Example use case: Securing a Django project

In this example, we will demonstrate how the proactive shift left vulnerability management feature works when adding a new package to a project.

About this task

When you add a new package, such as Django version 3.0.14, to your project, the feature automatically checks for vulnerabilities and provides you with alerts and recommendations to update to a secure version. You can then take proactive measures to address the vulnerability, reducing the risk of security breaches.

Procedure

  1. Adding a new package:

    When you add a new package, such as Django version 3.0.14, to your project and create a new pull request, the feature is triggered.

  2. Automated vulnerability detection:

    The Jenkins pipeline is instantly triggered, intelligently identifying the packages associated with the application and sending the package information to the Concert's package advisory API.

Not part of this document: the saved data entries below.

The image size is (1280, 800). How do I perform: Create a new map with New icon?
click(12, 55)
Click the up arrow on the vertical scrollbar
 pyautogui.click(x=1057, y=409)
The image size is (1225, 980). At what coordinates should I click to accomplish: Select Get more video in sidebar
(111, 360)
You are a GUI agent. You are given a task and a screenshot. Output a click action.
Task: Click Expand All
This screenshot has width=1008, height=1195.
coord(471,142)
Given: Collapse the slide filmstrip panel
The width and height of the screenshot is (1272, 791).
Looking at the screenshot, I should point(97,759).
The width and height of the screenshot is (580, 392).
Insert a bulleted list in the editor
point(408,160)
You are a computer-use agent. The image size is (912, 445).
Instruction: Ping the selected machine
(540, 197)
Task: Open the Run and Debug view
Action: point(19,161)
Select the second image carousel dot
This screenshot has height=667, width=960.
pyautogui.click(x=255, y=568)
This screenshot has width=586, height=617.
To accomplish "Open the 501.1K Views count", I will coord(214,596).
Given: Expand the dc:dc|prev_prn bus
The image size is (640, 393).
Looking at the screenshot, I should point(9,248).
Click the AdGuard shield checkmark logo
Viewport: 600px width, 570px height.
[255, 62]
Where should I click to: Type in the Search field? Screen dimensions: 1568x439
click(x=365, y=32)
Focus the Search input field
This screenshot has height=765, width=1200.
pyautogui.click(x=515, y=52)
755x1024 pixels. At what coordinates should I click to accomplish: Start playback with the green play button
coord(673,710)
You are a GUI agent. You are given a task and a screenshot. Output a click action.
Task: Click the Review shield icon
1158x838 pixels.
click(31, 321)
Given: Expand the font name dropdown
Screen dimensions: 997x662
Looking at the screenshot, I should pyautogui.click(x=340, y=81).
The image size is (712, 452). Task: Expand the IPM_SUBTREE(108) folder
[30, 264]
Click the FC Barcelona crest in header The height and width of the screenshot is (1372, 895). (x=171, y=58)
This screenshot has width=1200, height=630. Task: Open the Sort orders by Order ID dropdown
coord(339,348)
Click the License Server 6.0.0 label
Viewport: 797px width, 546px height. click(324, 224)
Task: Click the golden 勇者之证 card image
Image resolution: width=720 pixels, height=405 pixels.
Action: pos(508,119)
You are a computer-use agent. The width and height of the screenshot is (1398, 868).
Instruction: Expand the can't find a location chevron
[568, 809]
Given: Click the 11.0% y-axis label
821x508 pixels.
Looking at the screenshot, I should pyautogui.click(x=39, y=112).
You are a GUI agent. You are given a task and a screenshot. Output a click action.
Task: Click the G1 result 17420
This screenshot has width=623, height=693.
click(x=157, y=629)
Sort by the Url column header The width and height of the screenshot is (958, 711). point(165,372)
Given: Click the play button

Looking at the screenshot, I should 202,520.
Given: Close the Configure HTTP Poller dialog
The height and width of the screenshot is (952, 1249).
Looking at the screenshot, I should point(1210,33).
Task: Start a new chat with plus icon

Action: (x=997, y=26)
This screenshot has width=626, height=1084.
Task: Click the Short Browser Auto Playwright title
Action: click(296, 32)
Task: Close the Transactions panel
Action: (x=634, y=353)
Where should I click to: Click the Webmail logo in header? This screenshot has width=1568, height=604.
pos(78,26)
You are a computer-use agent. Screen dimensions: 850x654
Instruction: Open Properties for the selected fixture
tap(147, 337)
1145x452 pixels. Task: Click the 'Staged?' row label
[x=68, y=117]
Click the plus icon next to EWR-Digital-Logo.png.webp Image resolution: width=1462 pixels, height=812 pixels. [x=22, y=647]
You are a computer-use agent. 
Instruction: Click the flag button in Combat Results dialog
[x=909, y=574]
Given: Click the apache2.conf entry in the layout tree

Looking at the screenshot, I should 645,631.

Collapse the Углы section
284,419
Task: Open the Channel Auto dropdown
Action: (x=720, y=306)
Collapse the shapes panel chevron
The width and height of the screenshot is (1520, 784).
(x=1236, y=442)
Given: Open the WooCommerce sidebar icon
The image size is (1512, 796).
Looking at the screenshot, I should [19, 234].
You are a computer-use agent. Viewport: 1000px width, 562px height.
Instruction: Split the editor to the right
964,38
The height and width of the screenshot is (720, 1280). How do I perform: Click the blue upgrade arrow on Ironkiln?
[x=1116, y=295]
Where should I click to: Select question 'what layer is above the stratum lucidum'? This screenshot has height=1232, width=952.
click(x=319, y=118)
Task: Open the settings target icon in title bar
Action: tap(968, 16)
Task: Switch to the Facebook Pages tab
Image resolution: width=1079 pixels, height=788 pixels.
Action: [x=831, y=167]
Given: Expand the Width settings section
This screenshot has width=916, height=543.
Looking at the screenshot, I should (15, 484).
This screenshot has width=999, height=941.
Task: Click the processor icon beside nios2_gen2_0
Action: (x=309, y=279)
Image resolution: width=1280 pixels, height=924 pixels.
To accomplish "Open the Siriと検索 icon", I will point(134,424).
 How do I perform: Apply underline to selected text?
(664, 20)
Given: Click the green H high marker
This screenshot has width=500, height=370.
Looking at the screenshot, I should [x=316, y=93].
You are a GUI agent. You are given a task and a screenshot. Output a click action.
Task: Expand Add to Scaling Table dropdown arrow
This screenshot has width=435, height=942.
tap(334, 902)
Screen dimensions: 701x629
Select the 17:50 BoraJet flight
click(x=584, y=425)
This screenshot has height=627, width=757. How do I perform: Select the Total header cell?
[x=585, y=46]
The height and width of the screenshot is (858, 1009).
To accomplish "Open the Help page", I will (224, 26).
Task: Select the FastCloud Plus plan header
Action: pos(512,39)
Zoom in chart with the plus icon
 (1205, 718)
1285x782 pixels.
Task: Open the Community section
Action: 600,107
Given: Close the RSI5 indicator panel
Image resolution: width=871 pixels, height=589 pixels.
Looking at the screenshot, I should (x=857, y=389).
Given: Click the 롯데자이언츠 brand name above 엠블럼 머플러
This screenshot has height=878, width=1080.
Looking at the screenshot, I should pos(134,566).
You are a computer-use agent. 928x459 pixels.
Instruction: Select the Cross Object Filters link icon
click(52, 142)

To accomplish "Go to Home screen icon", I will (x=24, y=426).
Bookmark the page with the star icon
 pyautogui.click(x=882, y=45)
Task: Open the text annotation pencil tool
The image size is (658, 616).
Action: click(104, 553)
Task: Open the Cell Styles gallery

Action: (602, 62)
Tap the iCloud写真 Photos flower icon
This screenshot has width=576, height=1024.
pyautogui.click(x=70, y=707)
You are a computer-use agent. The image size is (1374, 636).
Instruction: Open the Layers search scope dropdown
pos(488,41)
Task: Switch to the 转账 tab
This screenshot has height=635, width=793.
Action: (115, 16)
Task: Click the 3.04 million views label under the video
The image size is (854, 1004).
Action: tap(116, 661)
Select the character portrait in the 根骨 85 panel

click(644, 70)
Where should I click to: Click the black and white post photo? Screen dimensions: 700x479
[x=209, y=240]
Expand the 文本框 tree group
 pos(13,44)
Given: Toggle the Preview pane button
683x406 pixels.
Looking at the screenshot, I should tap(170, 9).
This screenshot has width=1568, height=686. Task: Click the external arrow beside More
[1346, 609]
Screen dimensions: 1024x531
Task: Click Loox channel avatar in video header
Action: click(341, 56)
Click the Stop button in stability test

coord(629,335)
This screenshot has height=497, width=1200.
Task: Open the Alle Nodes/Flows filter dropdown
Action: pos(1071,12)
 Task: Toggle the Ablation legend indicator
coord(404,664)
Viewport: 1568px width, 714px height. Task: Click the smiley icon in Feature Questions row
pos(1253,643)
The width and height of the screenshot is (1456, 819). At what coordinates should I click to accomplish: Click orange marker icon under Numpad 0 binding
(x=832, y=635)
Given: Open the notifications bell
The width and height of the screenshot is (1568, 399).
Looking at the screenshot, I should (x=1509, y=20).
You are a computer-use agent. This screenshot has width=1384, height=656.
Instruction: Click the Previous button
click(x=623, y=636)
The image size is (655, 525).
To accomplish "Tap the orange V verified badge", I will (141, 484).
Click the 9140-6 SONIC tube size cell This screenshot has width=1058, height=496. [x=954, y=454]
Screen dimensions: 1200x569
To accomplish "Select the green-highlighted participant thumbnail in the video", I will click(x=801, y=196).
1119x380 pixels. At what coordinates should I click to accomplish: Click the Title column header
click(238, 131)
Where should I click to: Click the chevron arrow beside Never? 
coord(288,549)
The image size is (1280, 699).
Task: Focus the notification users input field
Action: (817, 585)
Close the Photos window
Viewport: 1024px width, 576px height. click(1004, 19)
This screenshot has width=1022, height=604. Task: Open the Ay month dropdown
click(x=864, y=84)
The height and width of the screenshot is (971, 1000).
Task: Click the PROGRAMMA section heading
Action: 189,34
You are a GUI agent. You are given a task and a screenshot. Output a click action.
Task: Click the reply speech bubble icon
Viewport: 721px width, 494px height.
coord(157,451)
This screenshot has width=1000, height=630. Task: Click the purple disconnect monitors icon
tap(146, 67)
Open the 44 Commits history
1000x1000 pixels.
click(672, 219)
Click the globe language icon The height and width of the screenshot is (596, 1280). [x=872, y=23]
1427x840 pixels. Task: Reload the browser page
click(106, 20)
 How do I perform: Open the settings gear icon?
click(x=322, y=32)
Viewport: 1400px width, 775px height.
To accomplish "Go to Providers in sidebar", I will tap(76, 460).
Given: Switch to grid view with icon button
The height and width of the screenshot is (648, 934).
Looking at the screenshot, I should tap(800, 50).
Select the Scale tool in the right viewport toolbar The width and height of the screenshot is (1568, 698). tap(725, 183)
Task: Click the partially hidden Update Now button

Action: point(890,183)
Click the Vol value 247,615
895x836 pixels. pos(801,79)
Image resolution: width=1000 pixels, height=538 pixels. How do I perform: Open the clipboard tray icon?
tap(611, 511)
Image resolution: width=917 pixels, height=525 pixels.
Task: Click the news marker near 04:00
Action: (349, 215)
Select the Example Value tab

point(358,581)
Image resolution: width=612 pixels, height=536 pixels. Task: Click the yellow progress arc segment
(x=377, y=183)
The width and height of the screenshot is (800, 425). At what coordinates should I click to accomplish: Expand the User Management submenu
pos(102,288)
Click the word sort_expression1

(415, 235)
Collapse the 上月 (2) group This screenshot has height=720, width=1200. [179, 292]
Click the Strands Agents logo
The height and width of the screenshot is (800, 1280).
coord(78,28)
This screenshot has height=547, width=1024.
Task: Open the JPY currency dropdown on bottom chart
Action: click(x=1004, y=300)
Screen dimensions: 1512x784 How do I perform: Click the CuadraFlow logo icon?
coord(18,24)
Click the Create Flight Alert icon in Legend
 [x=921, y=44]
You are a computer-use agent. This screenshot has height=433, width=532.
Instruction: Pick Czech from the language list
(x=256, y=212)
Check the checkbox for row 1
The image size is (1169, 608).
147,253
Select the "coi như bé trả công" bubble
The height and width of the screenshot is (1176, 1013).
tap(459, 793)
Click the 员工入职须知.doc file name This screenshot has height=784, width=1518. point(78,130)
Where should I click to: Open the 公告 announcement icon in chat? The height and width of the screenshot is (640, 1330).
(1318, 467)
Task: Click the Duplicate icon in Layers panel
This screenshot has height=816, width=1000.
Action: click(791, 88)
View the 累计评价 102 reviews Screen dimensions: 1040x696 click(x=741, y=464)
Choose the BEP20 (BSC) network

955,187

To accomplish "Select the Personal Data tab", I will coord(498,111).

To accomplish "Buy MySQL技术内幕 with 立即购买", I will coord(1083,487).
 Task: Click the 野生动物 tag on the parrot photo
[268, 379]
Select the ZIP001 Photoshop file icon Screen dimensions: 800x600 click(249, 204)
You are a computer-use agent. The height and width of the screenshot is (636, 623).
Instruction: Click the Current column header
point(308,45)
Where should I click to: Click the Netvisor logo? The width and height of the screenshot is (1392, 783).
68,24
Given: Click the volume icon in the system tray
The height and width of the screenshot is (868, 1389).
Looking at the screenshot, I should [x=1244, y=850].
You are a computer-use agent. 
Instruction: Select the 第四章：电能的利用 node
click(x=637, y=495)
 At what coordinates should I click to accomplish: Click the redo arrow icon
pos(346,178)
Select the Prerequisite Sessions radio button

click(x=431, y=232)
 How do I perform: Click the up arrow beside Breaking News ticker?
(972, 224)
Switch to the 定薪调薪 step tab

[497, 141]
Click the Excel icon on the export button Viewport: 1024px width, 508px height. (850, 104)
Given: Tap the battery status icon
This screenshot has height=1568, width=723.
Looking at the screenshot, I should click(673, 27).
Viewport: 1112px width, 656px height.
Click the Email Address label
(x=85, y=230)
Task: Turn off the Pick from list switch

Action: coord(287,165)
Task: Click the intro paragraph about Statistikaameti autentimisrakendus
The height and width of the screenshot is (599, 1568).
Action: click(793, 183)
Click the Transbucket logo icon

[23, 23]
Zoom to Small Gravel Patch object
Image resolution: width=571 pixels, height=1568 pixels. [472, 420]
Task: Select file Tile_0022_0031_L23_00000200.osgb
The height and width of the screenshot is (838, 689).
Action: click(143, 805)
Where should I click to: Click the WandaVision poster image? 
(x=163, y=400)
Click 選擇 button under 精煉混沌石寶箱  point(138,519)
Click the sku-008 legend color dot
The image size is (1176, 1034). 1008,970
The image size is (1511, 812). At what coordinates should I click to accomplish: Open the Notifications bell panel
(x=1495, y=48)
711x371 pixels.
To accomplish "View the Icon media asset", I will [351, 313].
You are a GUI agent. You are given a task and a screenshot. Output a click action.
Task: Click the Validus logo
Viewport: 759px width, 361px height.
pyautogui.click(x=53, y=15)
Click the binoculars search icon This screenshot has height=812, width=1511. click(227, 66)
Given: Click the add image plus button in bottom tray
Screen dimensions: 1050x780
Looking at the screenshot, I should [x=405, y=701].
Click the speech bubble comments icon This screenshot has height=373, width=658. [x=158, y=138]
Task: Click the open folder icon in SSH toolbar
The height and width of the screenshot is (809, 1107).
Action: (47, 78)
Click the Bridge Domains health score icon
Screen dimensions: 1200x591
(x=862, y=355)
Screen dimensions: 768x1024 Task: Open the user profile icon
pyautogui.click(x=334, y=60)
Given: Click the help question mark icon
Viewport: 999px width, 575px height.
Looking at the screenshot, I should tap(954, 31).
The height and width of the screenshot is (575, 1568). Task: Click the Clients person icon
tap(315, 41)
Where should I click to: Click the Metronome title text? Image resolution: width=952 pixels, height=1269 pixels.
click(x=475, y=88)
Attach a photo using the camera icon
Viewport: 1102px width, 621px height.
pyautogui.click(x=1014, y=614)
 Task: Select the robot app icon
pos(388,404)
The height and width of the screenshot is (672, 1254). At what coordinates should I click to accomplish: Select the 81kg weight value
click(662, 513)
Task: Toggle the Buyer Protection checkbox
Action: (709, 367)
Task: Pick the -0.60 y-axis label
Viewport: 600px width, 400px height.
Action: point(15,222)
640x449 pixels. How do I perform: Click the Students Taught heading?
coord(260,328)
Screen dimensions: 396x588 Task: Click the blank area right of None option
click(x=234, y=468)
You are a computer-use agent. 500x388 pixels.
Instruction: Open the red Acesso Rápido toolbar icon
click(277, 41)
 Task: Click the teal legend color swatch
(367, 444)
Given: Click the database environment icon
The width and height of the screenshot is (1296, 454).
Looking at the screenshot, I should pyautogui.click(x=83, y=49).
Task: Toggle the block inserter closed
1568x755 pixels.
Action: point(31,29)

  3. Vulnerability alerts and remediation:
    Once the Jenkins pipeline completes, the vulnerability alerts and remediation information appear directly in your GitHub pull request.
    Figure 1. GitHub outputScreenshot of GitHub output.

Results

These proactive alerts and recommendations enable you to address security risks early, ensuring the security and integrity of your Django project. These alerts are informative, but never intrusive, and won't block your builds or interrupt your development flow. Instead, they empower you to address security risks early, keeping your project safe, secure, and smoothly on track.